From the reorientation-fracture text below, list every finding it states about the asymmetrical distribution of a single reorientation fracture.

───── DOCUMENT EXTRACT

The effect of asymmetrical distribution of one reorientation fracture on dimensionless productivity index and derivative.

As shown in Figure 12, the asymmetrical distribution slightly affects the productivity index and its derivative. Obviously, all the productivity index curves almost overlap. Due to the fact that the area between the reorientation fractures is larger and the flow interference is weaker for Case B, it has a slightly larger productivity index when fracture conductivity is high enough. Considering the symmetry problem, no matter which wing the fracture moves toward, its influence on the productivity index and derivative is the same. Additionally, it can be observed from Figure 12 that the optimal conductivity almost keeps the same for different asymmetrical distributions of one reorientation fracture.

5.5.3 Asymmetrical distribution of two or more reorientation fractures

Based on the investigation of the effect of the asymmetrical distribution of one reorientation fracture on the productivity index and its derivative, we can further discuss the effect of two or more reorientation fractures’ asymmetrical distribution on fractured horizontal well productivity. The setting of fracture number and fracture spacing is the same as the last section.

──────────
───── RECORDS PROVIDED

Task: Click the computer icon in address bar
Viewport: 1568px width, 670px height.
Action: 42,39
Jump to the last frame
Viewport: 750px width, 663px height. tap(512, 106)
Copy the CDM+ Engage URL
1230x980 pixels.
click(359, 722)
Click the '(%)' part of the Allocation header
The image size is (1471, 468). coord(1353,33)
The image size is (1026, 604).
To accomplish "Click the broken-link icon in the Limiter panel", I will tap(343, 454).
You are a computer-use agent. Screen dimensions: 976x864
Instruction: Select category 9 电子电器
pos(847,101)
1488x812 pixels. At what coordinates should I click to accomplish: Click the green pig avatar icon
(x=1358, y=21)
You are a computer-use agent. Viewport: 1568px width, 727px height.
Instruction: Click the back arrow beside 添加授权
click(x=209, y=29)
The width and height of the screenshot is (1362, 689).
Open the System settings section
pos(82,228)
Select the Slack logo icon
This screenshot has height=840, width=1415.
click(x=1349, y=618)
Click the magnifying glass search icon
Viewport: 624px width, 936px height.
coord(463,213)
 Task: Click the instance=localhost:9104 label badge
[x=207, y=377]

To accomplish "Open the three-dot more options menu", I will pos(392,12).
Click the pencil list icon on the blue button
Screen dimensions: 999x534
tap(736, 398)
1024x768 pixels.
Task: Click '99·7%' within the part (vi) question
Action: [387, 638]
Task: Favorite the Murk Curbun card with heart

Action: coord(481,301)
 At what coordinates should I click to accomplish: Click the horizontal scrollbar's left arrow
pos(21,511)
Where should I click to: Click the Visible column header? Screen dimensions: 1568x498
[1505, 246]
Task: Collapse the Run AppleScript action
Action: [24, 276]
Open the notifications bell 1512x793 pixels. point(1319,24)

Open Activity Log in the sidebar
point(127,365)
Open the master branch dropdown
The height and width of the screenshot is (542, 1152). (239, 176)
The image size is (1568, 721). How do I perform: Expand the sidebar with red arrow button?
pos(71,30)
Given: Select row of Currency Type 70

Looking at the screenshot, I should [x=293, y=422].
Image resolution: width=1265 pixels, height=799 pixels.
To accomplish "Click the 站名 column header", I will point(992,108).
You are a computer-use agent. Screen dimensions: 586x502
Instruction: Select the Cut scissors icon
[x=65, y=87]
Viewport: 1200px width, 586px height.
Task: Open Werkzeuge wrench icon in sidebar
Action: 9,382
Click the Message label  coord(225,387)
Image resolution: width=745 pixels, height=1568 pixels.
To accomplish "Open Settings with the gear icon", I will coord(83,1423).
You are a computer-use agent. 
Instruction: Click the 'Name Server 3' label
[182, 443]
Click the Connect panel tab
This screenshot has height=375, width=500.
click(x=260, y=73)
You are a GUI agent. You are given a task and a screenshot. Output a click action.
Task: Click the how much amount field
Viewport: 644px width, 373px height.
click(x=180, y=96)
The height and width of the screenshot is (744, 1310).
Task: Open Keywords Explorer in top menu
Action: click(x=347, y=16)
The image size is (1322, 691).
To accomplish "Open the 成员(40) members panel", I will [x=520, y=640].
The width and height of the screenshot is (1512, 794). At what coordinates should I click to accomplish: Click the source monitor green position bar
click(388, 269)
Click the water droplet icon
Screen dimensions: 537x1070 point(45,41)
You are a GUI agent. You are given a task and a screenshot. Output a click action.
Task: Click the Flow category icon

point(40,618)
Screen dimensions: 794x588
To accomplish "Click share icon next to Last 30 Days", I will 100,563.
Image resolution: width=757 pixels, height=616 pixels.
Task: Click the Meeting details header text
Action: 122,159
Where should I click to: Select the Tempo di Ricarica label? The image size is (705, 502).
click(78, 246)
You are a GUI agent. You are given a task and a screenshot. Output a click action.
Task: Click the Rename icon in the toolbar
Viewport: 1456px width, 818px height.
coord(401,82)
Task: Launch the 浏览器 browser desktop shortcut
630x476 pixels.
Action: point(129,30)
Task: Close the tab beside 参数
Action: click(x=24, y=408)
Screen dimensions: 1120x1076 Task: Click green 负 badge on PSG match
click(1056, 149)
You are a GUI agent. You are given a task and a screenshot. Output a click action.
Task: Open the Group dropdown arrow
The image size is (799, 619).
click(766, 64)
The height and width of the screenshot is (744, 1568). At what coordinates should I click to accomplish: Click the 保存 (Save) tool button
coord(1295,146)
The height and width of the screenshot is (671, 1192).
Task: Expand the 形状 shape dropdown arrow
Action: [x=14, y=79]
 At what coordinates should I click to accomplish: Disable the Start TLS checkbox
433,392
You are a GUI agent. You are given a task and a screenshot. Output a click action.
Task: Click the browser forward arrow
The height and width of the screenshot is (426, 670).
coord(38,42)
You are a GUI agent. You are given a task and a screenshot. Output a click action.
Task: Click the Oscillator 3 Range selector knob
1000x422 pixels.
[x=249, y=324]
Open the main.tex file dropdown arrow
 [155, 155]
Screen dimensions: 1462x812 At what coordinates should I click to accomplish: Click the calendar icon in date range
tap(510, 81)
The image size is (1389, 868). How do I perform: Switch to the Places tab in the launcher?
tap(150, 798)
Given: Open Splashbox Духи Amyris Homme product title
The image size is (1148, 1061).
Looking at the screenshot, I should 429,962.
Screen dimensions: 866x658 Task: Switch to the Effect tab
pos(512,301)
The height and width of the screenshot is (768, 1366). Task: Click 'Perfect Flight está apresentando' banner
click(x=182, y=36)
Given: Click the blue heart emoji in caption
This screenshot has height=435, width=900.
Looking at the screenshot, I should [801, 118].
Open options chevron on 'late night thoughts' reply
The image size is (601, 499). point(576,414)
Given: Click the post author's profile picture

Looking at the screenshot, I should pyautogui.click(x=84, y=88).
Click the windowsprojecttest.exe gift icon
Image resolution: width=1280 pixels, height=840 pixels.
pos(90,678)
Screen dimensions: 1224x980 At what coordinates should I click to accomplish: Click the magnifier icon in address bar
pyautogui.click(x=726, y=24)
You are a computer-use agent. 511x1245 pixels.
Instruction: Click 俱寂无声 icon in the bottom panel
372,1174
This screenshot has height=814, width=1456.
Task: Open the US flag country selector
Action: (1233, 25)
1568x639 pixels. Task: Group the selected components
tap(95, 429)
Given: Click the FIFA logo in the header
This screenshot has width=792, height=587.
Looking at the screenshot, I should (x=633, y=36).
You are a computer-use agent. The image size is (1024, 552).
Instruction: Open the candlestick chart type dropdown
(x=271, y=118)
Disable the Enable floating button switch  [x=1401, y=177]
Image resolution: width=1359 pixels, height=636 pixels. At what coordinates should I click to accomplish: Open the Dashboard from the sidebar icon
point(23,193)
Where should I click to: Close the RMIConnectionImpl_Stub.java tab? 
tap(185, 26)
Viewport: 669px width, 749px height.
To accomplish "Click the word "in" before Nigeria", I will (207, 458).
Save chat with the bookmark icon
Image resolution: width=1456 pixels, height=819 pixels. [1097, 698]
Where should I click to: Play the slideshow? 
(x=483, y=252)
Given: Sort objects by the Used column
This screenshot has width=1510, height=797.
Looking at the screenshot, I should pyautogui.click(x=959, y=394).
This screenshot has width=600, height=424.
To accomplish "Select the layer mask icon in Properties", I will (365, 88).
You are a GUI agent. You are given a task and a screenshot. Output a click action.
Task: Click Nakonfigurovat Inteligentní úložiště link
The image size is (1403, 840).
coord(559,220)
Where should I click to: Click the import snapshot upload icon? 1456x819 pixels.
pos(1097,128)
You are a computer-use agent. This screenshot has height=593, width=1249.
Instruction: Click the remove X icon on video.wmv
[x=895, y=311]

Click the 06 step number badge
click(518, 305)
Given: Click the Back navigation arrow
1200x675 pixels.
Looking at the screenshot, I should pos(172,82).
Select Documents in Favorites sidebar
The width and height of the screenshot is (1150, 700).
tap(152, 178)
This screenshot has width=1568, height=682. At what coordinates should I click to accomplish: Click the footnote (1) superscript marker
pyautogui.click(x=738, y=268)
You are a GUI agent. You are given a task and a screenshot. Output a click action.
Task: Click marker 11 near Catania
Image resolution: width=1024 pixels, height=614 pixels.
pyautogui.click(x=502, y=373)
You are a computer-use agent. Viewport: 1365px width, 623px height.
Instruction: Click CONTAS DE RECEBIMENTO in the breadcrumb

──────────

[TASK ANSWER]:
- The asymmetrical distribution only slightly affects the productivity index and its derivative.
- All the productivity index curves almost overlap.
- When fracture conductivity is high enough, Case B has a slightly larger productivity index, because the area between the reorientation fractures is larger and flow interference is weaker.
- Because of symmetry, the influence on the productivity index and derivative is the same whichever wing the fracture moves toward.
- The optimal conductivity stays almost the same across different asymmetrical distributions of one reorientation fracture.